> _Data excerpts_
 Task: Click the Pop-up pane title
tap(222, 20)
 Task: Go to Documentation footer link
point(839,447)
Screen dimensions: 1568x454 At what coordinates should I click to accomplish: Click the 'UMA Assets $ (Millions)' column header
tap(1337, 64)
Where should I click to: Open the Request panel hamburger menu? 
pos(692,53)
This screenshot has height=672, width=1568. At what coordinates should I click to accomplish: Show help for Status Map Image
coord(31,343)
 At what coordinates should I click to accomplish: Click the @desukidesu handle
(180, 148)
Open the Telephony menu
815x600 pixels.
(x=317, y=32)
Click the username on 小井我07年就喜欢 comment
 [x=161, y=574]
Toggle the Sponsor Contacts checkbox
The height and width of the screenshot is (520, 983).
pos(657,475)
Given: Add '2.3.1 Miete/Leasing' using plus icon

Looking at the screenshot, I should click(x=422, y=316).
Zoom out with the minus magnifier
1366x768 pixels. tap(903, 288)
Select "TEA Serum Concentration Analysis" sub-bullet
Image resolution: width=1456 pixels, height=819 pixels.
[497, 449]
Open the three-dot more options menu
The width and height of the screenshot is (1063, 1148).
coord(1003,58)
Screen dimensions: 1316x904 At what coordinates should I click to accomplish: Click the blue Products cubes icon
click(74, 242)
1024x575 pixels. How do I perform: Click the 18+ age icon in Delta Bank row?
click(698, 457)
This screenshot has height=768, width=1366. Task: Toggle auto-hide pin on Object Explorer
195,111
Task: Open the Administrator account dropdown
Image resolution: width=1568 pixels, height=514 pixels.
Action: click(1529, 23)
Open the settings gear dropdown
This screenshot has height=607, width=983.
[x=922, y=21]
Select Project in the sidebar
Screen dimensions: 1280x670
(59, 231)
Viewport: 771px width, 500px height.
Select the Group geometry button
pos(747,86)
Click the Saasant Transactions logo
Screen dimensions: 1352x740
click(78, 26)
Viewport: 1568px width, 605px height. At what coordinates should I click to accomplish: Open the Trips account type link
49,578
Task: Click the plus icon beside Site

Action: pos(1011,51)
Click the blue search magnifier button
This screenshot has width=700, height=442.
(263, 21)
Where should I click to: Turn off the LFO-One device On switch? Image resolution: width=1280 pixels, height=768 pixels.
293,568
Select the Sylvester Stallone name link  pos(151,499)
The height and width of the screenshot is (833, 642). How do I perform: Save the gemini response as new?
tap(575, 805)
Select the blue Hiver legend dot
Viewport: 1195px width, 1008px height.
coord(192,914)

> _What you will do_
Lines holding the string "dropdown" are the answer; copy each one from the listing above.

> _Exercise output_
Task: Open the Administrator account dropdown
Open the settings gear dropdown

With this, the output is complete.